> TASK BRIEF: Retype the passage from the forum thread on the 68K memcopy routine below, beginning at the words "I had a bet" and stopping after the words "an optimal memcopy.".

> PASSAGE:

━━━━━━━━

Overview Features Coding ApolloOS Performance Forum Downloads Products Order Contact

Welcome to the Apollo Forum

This forum is for people interested in the APOLLO CPU.
Please read the forum usage manual.
Please visit our Apollo-Discord Server for support.



All TopicsNewsPerformanceGamesDemosApolloVampireAROSWorkbenchATARIReleases
Information about the Apollo CPU and FPU.

Optimal 68K Memcopy Routinepage  1 2 

Gunnar von Boehn
(Apollo Team Member)
Posts 6207
25 Jun 2017 23:02


Today we looked into 68K AROS routines.
We were asked to look at the memcopy to help improve them.
 
I had a bet running that Flype will easily write a much shorter, and much faster routine. And in deed Flype quickly came up with this routine. I think we can call this routine an optimal memcopy.
 
A0 SRC
A1 DST
D0 LEN
 

LOOP:
      LOAD  (A0)+,D1      ; load 8 bytes
      STOREC D0,D1,(A1)+    ; store 8 bytes but never more than count in D0
      SUBQ.L  #8,D0
      BHI.B  LOOP
   
      RTS
 

 
 
As you see this routine is very short, easy to read.
And it performs well - allowing the Apollo core
to reach over 600 MB/sec memcopy on the standalone.
 
Well done Flype!
 
Its satisfying to see that APOLLO 68080 does not only outclass all other 68K systems but also easily beats GigaHerz PowerPC system by a factor of two!


Wawa T

Posts 695
25 Jun 2017 23:17


i dont know 68k mnemonics, so cannot judge if this is general 68k asm, but assume its apollo specific. you obviously know that aros recognizes apollo among other 68k variants and enables appropriate optimizations, so you can join the dev team, gain the write acces to the repo and commit this if you are certain.
 
  edit: errm, obviously if this is apollo specific gcc wont know what to do with it.. :(. probably it demands a patch to the compiler first.


Gunnar von Boehn
(Apollo Team Member)
Posts 6207
25 Jun 2017 23:26


wawa t wrote:

  edit: errm, obviously if this is apollo specific gcc wont know what to do with it.. :(. probably it demands a patch to the compiler first.

━━━━━━━━

> DATA LINES:
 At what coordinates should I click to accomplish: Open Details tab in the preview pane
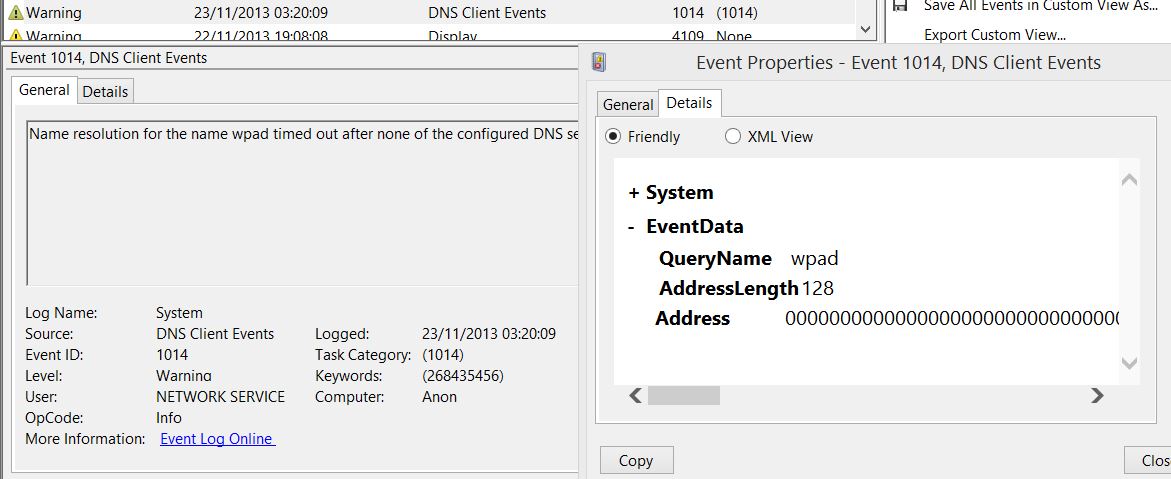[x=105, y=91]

━━━━━━━━

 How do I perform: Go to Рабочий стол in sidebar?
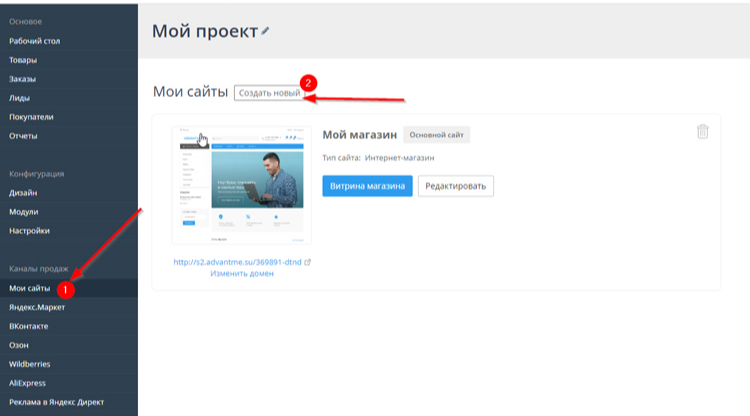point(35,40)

━━━━━━━━

> EXERCISE RESULT:
I had a bet running that Flype will easily write a much shorter, and much faster routine. And in deed Flype quickly came up with this routine. I think we can call this routine an optimal memcopy.